**** Texto fuente ****
La condición que impone el COFIPE de celebrar asambleas estatales o municipales ha tergiversado enormemente la naturaleza de representación ciudadana que deben tener los partidos, ya que en la práctica ha obligado a éstos a depender de grupos y corporaciones que tienen la capacidad de movilización para llenar las asambleas con sus afiliados incondicionales o con sus clientelas, y también ha dado lugar ha que auténticos filibusteros logren obtener el registro invirtiendo recursos para reunir a la gente en lamentables “asambleas” utilizando los métodos más innobles, tales como efectuar rifas y sorteos, organizar conciertos de música popular o, descaradamente, comprar con despensas o en efectivo la presencia de los electores. Sobre el tema de quienes deben participar en las elecciones en México hay todo un debate. Son numerosas las voces de quienes sostienen que facilitar al máximo el concurso de organizaciones nuevas y candidatos independientes iría en detrimento de la estabilidad de nuestro sistema de partidos, el cual apenas se encuentra en una etapa de transición, ya que, según esta óptica, allanar el camino a políticos oportunistas fomentaría el personalismo y promovería la atomización política. Quienes así opinan señalan que si no logramos consolidar un sistema fuerte y representativo estaremos actuando en contra de la gobernabilidad del país y, eventualmente, se daría lugar a un caos que muy bien podría desembocar en un nuevo autoritarismo. Todo esto amen de la indignación que ha provocado en numerosos sectores de la opinión pública que algunos pillos hagan negocio a costa del erario público creando partidos con escasa representación y fuerza política.
**** Entradas proporcionadas ****
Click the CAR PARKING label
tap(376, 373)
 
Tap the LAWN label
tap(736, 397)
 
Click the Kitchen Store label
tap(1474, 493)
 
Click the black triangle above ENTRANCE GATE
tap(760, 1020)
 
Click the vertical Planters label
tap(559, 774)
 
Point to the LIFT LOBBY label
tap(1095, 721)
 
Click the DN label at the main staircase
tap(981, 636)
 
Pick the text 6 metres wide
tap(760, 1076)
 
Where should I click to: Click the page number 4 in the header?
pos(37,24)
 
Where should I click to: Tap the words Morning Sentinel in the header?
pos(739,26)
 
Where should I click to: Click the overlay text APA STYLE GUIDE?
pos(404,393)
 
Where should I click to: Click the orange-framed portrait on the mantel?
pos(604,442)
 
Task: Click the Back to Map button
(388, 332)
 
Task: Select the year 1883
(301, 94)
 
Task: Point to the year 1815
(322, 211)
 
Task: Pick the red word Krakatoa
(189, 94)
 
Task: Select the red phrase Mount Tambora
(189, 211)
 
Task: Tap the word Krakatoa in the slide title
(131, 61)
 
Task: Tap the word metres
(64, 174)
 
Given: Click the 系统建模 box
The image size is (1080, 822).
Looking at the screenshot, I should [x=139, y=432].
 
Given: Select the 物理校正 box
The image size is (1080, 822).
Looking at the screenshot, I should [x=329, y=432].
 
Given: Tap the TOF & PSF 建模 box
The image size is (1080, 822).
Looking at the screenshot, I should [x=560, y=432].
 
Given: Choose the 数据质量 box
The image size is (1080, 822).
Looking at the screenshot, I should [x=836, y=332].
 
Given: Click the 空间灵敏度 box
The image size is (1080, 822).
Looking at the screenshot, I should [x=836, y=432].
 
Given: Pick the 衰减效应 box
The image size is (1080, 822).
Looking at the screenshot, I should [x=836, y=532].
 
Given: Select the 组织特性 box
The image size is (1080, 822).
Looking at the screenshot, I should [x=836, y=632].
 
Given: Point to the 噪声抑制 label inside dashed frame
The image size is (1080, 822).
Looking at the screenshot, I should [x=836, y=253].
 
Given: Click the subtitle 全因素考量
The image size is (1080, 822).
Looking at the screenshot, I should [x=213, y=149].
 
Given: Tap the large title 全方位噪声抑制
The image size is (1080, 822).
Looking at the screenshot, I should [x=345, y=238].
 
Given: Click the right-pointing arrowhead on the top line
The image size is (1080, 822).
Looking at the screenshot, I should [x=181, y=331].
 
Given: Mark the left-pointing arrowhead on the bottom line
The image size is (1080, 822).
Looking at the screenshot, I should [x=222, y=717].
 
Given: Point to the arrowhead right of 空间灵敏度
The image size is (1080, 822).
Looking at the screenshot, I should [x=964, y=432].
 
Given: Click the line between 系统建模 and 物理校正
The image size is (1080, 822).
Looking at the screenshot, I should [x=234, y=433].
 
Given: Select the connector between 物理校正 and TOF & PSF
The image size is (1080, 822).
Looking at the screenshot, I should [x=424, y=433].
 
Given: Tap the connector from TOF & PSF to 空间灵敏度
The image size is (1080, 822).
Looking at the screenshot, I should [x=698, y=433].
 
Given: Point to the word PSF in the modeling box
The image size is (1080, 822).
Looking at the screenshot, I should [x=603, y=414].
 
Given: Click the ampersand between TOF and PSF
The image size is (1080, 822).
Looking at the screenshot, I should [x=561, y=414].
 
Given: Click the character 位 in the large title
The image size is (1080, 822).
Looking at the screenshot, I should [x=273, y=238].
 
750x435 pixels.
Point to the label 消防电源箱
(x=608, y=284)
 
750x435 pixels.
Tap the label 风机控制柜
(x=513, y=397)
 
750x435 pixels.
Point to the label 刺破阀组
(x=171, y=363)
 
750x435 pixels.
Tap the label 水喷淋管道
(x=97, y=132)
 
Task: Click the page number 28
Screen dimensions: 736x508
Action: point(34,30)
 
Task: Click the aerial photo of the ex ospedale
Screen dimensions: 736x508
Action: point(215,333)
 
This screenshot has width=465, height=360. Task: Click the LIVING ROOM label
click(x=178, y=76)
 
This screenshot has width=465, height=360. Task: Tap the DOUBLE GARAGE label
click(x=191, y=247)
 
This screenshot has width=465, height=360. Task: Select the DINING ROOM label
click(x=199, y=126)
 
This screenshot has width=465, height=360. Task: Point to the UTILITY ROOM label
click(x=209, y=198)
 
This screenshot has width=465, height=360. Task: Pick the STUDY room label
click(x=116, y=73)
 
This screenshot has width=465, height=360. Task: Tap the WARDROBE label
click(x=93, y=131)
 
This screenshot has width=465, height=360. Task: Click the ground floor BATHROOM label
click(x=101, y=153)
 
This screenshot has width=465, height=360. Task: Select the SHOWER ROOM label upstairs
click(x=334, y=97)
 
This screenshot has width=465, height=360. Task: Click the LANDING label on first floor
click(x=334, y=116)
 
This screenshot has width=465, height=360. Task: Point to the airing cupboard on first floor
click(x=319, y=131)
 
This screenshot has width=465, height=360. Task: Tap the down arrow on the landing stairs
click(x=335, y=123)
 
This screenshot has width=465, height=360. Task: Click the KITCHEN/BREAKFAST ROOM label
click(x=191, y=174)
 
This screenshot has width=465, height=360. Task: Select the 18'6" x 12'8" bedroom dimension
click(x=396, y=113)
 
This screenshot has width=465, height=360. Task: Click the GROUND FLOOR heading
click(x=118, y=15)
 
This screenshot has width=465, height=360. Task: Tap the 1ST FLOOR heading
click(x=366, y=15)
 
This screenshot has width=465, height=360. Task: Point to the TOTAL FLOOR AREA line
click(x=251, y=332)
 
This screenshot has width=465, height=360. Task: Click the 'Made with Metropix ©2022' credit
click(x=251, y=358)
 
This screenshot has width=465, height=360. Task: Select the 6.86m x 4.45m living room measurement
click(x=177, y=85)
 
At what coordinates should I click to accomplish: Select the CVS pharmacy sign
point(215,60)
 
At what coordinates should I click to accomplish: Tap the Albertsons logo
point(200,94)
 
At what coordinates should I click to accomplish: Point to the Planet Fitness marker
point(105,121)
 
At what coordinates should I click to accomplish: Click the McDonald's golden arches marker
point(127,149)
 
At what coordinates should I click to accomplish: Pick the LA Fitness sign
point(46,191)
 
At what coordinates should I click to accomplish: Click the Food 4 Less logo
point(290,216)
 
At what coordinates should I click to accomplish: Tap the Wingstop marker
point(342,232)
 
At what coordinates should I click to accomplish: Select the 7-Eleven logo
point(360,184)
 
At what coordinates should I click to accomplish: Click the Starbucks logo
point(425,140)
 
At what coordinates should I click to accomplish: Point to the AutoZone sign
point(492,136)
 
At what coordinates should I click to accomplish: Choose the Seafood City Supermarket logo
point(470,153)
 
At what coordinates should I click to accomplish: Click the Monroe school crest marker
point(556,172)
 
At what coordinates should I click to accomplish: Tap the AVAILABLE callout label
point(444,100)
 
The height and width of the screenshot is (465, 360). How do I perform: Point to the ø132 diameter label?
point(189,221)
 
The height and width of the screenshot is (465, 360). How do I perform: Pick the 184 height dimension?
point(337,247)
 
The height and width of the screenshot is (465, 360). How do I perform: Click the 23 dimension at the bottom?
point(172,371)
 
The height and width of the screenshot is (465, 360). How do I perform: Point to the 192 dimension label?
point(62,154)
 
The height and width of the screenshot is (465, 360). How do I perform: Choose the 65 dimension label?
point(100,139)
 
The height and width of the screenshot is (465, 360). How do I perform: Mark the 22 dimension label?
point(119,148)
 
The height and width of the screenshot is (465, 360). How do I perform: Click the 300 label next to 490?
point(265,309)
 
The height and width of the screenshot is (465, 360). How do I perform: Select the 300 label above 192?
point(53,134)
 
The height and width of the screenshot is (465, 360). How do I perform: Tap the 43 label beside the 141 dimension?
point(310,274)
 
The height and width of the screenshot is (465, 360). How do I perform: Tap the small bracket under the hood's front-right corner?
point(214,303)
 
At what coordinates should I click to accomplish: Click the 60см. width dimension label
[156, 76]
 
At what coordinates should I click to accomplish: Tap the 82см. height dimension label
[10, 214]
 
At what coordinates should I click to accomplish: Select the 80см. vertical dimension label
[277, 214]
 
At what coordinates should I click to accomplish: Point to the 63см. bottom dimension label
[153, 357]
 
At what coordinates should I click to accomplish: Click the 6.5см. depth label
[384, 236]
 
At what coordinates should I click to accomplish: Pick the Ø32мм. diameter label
****
## Tareas por realizar
1) Reporta, copiándola completa, cada línea del listado que contenga la cadena "metres". Se distinguen mayúsculas de minúsculas.
2) Prolonga el texto sobre los partidos políticos en México a partir de su última oración.
El listado no guarda relación alguna con el texto sobre los partidos políticos en México.

## Resultados en orden
1)
Pick the text 6 metres wide
Task: Tap the word metres

2)
Pero, por otra parte, hay quienes opinan que en una democracia deben ser los electores los únicos que definan mediante su sufragio cuales son los partidos “fuertes y representativos” y cuales no. Para esta postura, mantener un criterio restrictivo sólo favorece al mantenimiento de los partidos “gastados y desprestigiados que hoy tenemos”, quienes no aportan soluciones plausibles a la sociedad, no representan eficazmente a la ciudadanía y no están respondiendo eficazmente al reto de la verdadera competencia electoral. Si, todavía siguiendo este razonamiento, aspiramos verdaderamente a vivir una democracia plena, debemos levantar las restricciones que aún pesan sobre la participación de los partidos, e incluso debemos permitir la participación de candidatos independientes. En realidad, las dos posiciones tienen razón en algunos aspectos fundamentales. En México es imperativo garantizar la consolidación de un sistema de partidos fuerte y representativo con el propósito de trabajar en favor de la gobernabilidad, pero también es importante abrir los canales de participación a nuevos actores. Los dos objetivos no están necesariamente reñidos. Hay formas de abrir la competencia y al mismo tiempo evitar la destrucción del sistema de partidos, como lo prueban las experiencias de otros países, donde participar en elecciones es fácil, pero no lo es tanto el acceder al parlamento y al financiamiento público.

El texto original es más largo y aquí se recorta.